Kimberly G. Blumenthal, Esther E. Freeman, Rebecca R. Saff, Lacey B. Robinson, Anna R. Wolfson, Ruth K. Foreman, Dean Hashimoto, Aleena Banerji, Lily Li, Sara Anvari, Erica S. Shenoy
In this editorial letter, published by the New England Journal of Medicine, Blumenthal et al. report on 12 cases of large local reactions to the COVID-19 mRNA-1273 vaccine from Moderna. The found that these delayed skin reactions occurred at the point of injection up to 11 days after the first dose of vaccine. Ultimately, all 12 patients were encouraged to receive the second dose and completed their vaccination regimen safely.
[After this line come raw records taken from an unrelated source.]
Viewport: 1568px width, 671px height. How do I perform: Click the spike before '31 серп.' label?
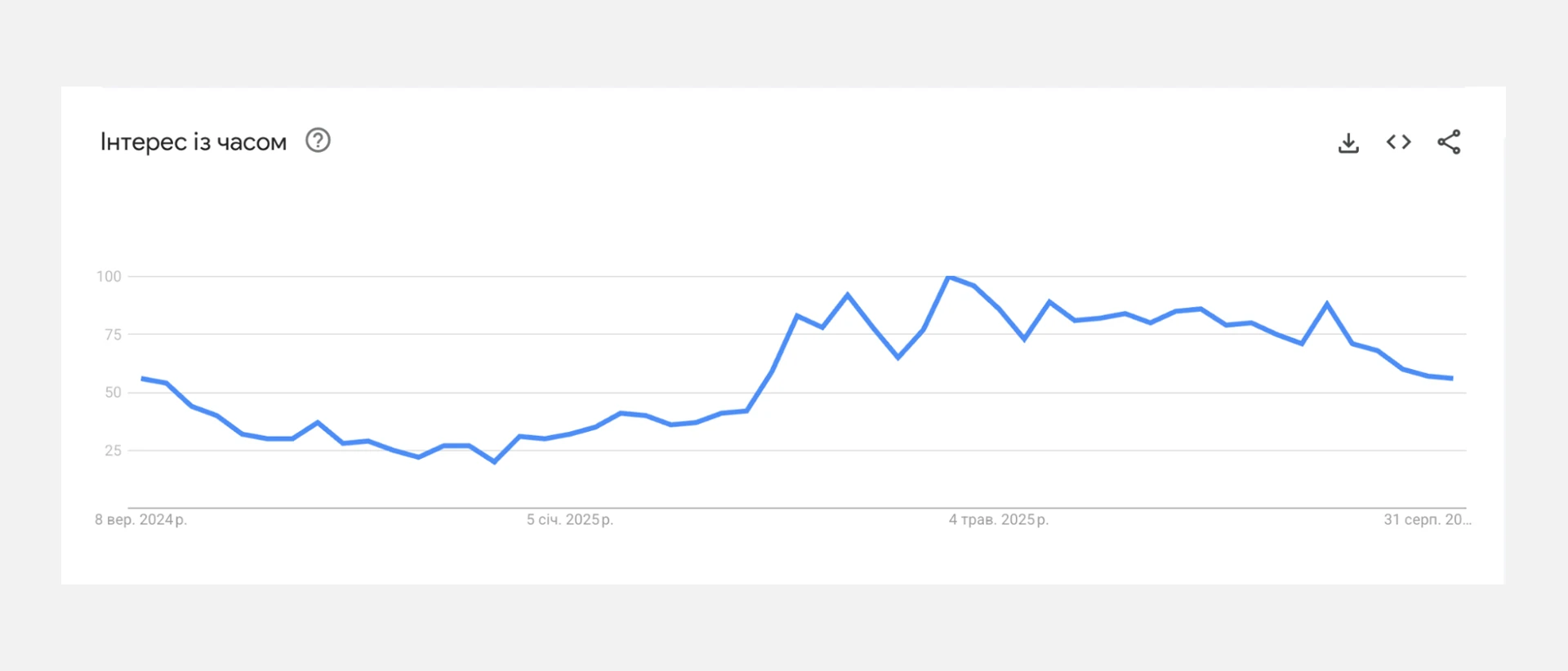pyautogui.click(x=1327, y=304)
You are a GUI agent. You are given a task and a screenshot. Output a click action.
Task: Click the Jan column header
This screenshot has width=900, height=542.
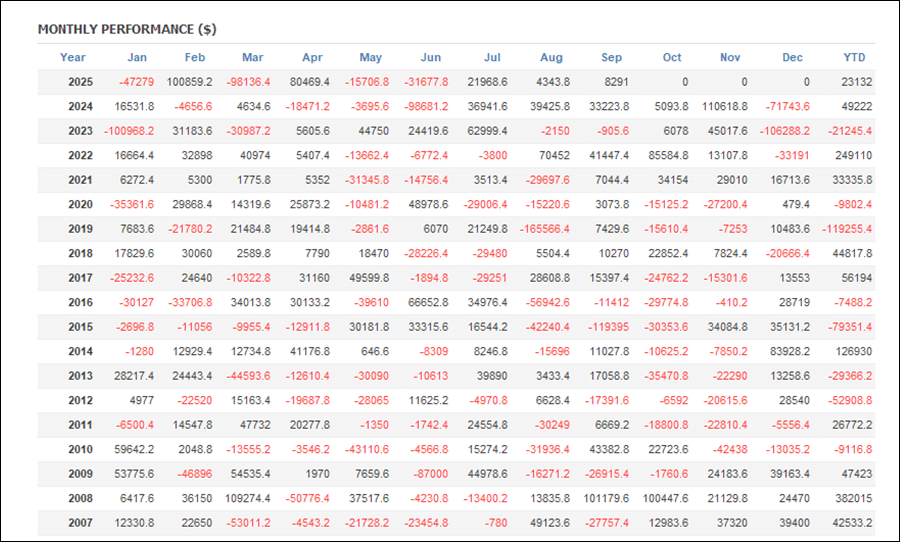point(138,58)
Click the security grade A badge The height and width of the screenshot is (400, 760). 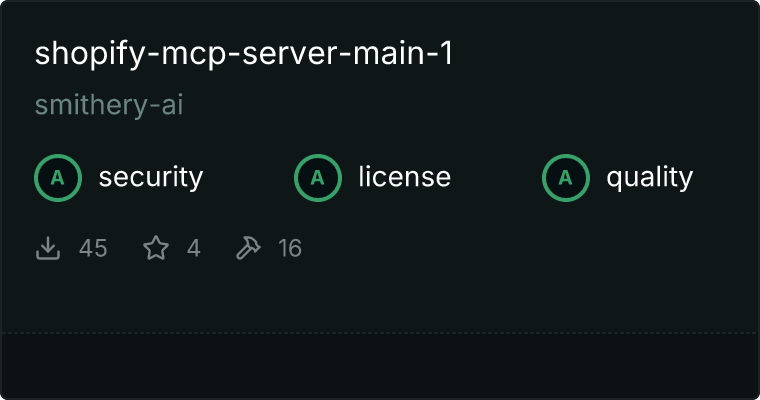[x=58, y=178]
Half of the patients had no reaction to the second dose, while the others experienced a reaction milder than or comparable to their reaction to the first dose, though with an earlier onset time.
After over 60,000 Mass General Brigham employees received the first dose of an mRNA COVID-19 vaccine, Blumenthal et al. analyze the symptom-surveys completed by more than 50,000 employees. This research letter in JAMA uncovered that vaccine-related anaphylaxis occurred in just 2.47 vaccinations out of every 10,000, and none of the cases of anaphylaxis required medication to maintain normal blood pressure or a breathing tube be placed. However, that result is nearly 100 times greater than the incidence rate reported by the US Centers for Disease Control and Prevention (CDC), at 0.025 vaccinations per 10,000. Despite this significant difference, even the larger rate of anaphylaxis is relatively low and comparable to other common healthcare exposures.
A simplified version of Table 1. Anaphylaxis was confirmed using two separate sets of criteria, the Brighton criteria (7 Pfizer-BioNTech cases, 7 Moderna cases) and the National Institute of Allergy and Infectious Diseases/Food Allergy and Anaphylaxis Network criteria (4 Pfizer-BioNTech cases, 5 Moderna cases). “Confirmed anaphylaxis” cases presented symptoms consistent with anaphylaxis according to either set of criteria, and some instances were consistent with both (4 Pfizer-BioNTech cases, 3 Moderna cases).
A team of UK researchers, along with MGH allergy specialist Dr. Kimberly Blumenthal, addressed concerns about allergic reactions to the Pfizer-BioNTech and Moderna COVID-19 vaccines in The BMJ. These vaccines have been reported to cause allergic reactions, but severe reactions were very rare (between 2.5 and 11 cases per one million Americans). The authors conclude that the only individuals who cannot get this vaccine are those with a history of a severe allergic reaction to the vaccines’ ingredients (i.e. polyethylene glycol [PEG]); thus people with allergies to other foods or medications should feel assured that they are not at greater risk of allergic reaction to the vaccines.
Banerji et al. authored this special article for the Journal of Allergy and Clinical Immunology: In Practice to guide practicing allergists on the identification and treatment of allergic reactions to authorized COVID-19 vaccines. Building a framework from the current data and information about the vaccines from Pfizer and Moderna, the authors provide a background on the potential allergic ingredients in the vaccines (Polyethylene glycol [PEG] and polysorbate 80), the best clinical approach to vaccine reactions, and advice on directing patients concerned about reactions to vaccination.